Work packages ACT

Each work package within the ACT programme focuses on a specific research question and objective. The exact details are determined for each city and neighbourhood. Concrete steps have already been taken for a number of packages.

Work package 1: Definitions and Concepts

The aim of this work package is to develop a practical definition of climate justice based on sessions with groups of stakeholders (urban, national and global). The result is a handbook with concrete tools that climate professionals can use to apply justice in their work. Using inspiring case studies, we show how an abstract concept translates into practice.

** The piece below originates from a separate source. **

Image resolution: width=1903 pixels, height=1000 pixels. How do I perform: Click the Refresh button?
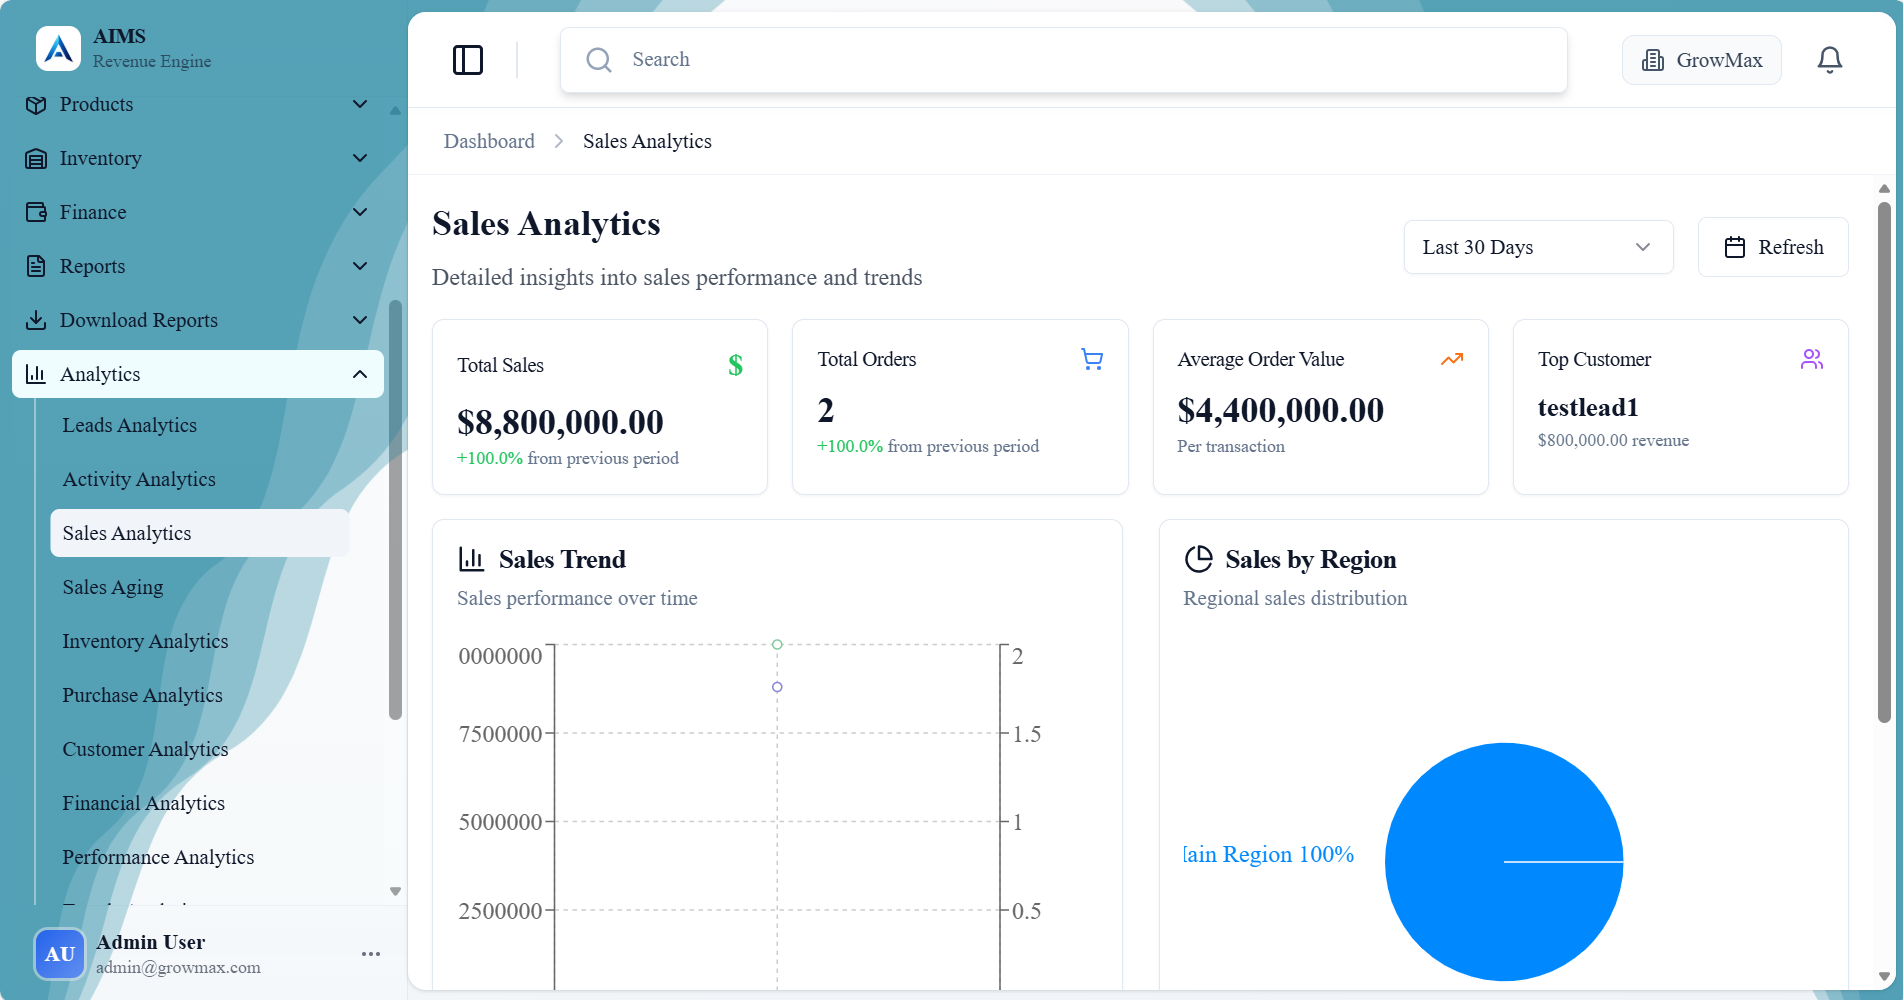tap(1772, 247)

What does this concept mean in the context of a neighbourhood or district? We also examine which operational frameworks are feasible and usable for effectively implementing climate justice.

Update

In the spring of 2025, a vision document on climate justice was delivered. An assessment framework was also developed for policy officers and climate professionals to provide guidance on applying climate justice in their daily work.

Work package 2: Barriers

This work package examines the question of which existing legal, administrative and financial barriers hinder the acceleration of just climate transitions in neighbourhoods. How can a shared understanding of these barriers and (creative) insights help to address them?

Work package 3: System complexity

How can we ensure that health and well-being considerations are adequately taken into account in climate transitions? This work package identifies important system interactions and complexities so that just climate transitions can be linked to health and well-being in neighbourhoods. To this end, it also examines how stakeholder- and data-driven system insights could be integrated into pathways for just climate transition at the neighbourhood level.

Work package 4: Participatory approaches

The central question within this work package is how fair and inclusive participatory processes can accelerate just climate transitions in neighbourhoods. And how you can create dynamic paths for this in co-creation.

Work package 5: Best Practices for Sustainable Consumption

This work package collects existing best practices in sustainable consumption (of products and services, such as mobility, energy, food) in neighbourhoods in Maastricht, Nijmegen, Eindhoven, and Rotterdam. Those involved will then work with the neighbourhoods to develop concrete measures to make consumption and mobility more sustainable and equitable. How can we scale up existing practices such as reduced consumption, second-hand goods, car sharing and local repairs, and develop new initiatives where necessary?

Update

Various neighbourhood initiatives in Eindhoven and Maastricht have now been interviewed (e.g. repair cafés, energy cooperatives and car or goods sharing initiatives).

A PhD candidate has also been accepted who, starting in September 2025, will conduct in-depth research through Utrecht University and contribute to setting up living labs in the neighbourhood. These living labs should lead to the development of ways to accelerate a fair climate transition at the neighbourhood level.

Finally, a literature review on the overconsumption of goods and mobility has been completed, which also looked at the effectiveness of policy measures to combat this overconsumption.

The conversations with the initiatives in the neighbourhoods can be read and listened to in the podcast “The sustainable neighbourhood” (in Dutch).

Listen to the podcast

Work package 6: Learning by doing & Coordination

This work package investigates how transdisciplinary learning processes can be effectively facilitated to enable transformation at neighbourhood level. It also looks at how this can be incorporated into a generic learning process so that it can also be used in other regions and neighbourhoods in the future.

Update

In the spring of 2025, the first “Learning Space” took place, in which the most pressing questions surrounding fair climate transition in the four cities were identified by local stakeholders.

Work package 7: Transformative Leadership

This work package identifies the skills that sustainability professionals and informal climate leaders need to work on equitable climate transitions in neighbourhoods, and the pitfalls and bottlenecks that can be identified. How can you offer the necessary competencies in both tertiary education and training (on the job/in the neighbourhood) so that current and future sustainability professionals can learn and develop (in)formal climate leadership?